(Stored dataset items)
[Begin]
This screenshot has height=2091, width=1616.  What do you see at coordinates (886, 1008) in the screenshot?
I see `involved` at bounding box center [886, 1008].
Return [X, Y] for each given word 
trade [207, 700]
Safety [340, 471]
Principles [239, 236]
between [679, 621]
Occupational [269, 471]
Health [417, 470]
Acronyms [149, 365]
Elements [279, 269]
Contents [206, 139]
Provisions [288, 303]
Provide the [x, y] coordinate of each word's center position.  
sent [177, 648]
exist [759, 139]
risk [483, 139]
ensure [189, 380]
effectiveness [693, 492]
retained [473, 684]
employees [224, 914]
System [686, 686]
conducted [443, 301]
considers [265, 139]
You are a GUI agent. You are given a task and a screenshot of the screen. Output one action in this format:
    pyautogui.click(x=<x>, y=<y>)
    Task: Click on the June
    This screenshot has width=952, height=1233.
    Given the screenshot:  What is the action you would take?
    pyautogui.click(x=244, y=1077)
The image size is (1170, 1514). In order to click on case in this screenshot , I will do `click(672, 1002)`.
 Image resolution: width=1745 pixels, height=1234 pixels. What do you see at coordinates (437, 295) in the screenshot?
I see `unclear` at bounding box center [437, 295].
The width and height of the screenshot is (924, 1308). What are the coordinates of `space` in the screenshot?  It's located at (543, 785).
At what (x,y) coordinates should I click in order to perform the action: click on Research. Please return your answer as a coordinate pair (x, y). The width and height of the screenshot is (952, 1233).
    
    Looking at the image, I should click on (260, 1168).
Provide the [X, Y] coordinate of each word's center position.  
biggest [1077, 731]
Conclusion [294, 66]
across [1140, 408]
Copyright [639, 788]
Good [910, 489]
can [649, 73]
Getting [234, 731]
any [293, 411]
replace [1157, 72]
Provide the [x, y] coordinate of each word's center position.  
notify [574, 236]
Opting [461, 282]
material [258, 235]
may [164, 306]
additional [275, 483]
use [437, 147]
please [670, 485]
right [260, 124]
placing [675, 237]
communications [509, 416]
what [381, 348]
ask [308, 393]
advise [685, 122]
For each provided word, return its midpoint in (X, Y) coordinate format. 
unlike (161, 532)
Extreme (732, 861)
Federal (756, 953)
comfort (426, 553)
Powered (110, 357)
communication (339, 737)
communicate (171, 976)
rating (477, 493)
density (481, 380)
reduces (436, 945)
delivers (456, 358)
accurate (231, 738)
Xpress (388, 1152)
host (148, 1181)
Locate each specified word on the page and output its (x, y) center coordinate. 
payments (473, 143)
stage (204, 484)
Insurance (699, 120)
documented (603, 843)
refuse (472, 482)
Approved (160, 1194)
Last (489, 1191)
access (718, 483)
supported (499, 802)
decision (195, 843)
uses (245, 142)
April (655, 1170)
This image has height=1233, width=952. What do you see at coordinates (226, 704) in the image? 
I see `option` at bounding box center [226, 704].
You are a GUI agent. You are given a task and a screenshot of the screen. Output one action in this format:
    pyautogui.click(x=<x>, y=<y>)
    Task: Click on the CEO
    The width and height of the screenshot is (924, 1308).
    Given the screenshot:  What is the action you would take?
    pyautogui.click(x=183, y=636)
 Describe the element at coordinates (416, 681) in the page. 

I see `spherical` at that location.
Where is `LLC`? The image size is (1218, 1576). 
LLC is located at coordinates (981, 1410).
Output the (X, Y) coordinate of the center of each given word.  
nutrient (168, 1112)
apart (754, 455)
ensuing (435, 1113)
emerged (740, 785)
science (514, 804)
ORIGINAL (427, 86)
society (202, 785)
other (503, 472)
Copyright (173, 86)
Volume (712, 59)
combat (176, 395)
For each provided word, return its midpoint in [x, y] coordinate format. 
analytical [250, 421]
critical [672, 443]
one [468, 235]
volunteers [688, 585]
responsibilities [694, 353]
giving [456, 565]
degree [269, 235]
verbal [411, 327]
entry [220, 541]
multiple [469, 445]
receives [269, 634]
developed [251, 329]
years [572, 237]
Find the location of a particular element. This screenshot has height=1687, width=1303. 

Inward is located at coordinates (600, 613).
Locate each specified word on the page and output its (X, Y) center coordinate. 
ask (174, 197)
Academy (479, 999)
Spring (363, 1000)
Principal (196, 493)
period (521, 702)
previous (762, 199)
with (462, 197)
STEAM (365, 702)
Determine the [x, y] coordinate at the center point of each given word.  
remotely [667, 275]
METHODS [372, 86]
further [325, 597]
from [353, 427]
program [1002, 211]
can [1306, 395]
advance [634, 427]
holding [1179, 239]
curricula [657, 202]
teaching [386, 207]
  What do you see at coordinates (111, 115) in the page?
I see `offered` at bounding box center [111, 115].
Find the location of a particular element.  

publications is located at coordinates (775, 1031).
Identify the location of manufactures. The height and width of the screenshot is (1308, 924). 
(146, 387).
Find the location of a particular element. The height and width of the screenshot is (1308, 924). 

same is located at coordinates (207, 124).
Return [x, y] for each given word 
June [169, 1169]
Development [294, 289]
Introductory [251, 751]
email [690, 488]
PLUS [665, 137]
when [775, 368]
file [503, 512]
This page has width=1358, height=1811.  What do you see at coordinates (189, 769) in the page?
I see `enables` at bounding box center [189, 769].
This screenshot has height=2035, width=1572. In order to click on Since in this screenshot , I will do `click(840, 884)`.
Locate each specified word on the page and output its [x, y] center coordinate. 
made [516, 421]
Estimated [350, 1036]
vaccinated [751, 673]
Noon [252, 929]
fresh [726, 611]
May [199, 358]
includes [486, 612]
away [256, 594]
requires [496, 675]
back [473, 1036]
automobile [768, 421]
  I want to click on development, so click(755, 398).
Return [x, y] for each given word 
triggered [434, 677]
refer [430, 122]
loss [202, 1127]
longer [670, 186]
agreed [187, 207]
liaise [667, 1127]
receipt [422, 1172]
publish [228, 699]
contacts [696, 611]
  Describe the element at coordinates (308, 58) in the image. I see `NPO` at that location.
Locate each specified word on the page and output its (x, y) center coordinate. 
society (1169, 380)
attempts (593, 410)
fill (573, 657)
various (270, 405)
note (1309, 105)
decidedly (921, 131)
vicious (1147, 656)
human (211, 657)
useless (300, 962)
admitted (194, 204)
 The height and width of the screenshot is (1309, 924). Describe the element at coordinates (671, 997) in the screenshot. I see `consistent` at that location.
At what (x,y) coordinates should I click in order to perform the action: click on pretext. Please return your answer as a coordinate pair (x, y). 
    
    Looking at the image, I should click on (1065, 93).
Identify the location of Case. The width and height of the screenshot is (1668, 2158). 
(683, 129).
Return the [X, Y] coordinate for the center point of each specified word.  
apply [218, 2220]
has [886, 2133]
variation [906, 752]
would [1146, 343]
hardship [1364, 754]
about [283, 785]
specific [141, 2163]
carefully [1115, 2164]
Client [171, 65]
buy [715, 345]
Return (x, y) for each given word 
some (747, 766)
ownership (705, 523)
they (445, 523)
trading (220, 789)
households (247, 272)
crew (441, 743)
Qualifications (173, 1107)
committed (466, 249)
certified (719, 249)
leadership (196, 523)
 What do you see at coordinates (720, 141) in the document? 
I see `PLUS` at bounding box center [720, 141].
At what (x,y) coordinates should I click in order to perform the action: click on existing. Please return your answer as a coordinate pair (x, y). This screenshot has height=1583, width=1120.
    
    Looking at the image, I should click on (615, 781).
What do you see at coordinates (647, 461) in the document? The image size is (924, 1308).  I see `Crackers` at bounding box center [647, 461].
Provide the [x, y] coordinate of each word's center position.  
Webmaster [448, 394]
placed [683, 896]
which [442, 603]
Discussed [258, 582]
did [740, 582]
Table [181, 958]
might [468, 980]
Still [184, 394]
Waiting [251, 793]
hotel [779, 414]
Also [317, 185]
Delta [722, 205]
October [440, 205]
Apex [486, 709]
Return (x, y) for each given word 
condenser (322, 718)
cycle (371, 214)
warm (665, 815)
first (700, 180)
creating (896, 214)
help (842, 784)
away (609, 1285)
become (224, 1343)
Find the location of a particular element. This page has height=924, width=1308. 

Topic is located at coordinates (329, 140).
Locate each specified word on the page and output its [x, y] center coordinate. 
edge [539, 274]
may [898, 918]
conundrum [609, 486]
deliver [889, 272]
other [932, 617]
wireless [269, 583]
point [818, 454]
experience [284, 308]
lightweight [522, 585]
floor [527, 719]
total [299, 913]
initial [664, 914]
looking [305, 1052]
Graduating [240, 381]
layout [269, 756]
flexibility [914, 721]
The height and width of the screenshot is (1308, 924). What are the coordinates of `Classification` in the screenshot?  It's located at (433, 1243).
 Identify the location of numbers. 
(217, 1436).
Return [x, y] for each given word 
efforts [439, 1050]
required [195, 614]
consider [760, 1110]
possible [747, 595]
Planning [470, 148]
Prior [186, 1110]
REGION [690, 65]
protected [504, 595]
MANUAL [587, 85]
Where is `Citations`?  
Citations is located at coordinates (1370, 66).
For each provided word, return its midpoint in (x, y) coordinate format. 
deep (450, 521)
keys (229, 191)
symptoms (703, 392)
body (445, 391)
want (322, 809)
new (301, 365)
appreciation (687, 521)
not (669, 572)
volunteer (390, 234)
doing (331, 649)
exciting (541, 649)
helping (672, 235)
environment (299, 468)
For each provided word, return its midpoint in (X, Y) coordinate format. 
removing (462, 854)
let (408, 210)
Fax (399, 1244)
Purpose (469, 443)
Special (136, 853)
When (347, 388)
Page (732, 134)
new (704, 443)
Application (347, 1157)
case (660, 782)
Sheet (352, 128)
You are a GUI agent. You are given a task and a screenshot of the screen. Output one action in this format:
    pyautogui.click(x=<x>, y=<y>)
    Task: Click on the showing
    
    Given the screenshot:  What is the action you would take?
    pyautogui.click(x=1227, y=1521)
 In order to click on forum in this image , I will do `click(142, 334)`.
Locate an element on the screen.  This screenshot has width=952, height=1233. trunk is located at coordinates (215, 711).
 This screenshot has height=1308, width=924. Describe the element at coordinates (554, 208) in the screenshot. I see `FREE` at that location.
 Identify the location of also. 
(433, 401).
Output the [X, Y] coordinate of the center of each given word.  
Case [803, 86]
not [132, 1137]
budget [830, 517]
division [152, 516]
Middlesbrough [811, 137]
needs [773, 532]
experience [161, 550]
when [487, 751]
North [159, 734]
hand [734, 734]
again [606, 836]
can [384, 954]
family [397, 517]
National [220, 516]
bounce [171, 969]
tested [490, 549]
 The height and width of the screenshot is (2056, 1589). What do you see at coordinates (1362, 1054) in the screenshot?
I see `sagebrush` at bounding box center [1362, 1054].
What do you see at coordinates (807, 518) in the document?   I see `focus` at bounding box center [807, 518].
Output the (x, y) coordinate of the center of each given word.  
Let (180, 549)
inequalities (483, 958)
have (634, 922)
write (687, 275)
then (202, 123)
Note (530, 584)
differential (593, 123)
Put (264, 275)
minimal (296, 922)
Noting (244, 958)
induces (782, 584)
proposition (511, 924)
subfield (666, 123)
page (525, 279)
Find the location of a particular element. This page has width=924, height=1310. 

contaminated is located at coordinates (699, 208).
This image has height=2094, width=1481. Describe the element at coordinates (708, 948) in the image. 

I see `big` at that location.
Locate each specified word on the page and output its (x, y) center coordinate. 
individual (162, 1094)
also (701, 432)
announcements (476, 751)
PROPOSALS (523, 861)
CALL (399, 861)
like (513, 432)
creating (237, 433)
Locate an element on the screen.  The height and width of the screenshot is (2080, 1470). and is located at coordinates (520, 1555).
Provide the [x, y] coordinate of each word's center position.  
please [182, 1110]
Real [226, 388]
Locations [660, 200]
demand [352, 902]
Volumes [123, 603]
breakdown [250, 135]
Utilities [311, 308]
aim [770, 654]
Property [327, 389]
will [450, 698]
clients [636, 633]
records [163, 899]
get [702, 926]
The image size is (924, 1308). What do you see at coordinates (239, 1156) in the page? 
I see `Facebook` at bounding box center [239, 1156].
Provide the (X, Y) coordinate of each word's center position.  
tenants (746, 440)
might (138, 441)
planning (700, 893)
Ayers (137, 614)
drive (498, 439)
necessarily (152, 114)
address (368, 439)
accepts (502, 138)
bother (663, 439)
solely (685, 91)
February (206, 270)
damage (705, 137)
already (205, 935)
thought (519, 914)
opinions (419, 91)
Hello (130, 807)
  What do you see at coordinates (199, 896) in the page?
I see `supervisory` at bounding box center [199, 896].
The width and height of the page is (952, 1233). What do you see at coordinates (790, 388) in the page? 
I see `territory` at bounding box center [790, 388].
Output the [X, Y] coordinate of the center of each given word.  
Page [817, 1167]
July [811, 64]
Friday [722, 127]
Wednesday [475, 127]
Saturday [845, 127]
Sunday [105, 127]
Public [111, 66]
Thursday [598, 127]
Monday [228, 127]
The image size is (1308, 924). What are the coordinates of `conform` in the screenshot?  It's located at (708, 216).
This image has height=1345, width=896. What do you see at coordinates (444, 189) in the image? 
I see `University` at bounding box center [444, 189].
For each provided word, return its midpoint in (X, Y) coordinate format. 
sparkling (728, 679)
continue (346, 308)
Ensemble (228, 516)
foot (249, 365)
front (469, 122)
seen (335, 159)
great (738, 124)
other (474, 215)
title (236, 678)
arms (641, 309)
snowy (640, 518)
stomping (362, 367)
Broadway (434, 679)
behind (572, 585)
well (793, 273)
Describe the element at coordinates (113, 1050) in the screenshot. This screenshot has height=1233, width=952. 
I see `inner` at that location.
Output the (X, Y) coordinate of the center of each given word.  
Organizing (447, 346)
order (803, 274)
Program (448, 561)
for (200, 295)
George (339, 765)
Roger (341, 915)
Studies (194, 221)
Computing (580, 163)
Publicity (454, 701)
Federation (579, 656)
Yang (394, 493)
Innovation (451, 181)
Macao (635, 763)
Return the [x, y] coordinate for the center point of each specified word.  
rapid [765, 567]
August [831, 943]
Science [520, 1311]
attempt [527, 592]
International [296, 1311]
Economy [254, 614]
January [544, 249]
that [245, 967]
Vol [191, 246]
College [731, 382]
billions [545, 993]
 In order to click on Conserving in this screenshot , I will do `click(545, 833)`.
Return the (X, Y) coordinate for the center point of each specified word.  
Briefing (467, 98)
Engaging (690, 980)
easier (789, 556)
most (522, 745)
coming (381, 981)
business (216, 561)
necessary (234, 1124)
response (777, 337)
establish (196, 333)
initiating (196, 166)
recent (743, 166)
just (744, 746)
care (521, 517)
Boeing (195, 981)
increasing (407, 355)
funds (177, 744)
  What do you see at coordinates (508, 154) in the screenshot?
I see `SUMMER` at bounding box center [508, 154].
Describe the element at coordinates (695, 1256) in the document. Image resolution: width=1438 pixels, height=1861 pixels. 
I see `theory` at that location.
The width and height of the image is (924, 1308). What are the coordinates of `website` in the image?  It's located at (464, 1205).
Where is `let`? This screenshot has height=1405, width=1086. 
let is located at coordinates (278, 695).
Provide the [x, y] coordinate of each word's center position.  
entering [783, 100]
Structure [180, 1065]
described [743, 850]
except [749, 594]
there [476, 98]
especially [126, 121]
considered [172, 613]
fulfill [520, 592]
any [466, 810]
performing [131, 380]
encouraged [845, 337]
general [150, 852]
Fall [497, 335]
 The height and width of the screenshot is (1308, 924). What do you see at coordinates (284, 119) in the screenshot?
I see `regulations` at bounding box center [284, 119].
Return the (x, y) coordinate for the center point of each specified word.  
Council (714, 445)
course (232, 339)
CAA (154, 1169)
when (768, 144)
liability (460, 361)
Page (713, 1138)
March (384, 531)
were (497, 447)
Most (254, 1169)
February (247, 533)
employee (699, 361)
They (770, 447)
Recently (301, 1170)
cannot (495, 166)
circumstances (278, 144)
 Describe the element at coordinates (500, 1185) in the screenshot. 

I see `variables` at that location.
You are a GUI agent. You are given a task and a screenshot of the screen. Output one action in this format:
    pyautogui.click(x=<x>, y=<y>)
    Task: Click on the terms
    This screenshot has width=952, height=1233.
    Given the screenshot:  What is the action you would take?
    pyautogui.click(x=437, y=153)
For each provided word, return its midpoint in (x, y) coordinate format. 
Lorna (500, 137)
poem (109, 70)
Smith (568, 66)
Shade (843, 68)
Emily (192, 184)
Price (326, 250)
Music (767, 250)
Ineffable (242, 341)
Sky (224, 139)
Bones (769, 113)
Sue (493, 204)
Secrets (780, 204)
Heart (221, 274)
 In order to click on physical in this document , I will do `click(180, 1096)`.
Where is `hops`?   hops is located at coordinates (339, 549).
[End]
### Written task
Reproduce the material word for word, starting with its first line and going on through the line that contains "center [437, 295].".

### Output
This screenshot has height=2091, width=1616.  What do you see at coordinates (886, 1008) in the screenshot?
I see `involved` at bounding box center [886, 1008].
Return [X, Y] for each given word 
trade [207, 700]
Safety [340, 471]
Principles [239, 236]
between [679, 621]
Occupational [269, 471]
Health [417, 470]
Acronyms [149, 365]
Elements [279, 269]
Contents [206, 139]
Provisions [288, 303]
Provide the [x, y] coordinate of each word's center position.  
sent [177, 648]
exist [759, 139]
risk [483, 139]
ensure [189, 380]
effectiveness [693, 492]
retained [473, 684]
employees [224, 914]
System [686, 686]
conducted [443, 301]
considers [265, 139]
You are a GUI agent. You are given a task and a screenshot of the screen. Output one action in this format:
    pyautogui.click(x=<x>, y=<y>)
    Task: Click on the June
    This screenshot has width=952, height=1233.
    Given the screenshot:  What is the action you would take?
    pyautogui.click(x=244, y=1077)
The image size is (1170, 1514). In order to click on case in this screenshot , I will do `click(672, 1002)`.
 Image resolution: width=1745 pixels, height=1234 pixels. What do you see at coordinates (437, 295) in the screenshot?
I see `unclear` at bounding box center [437, 295].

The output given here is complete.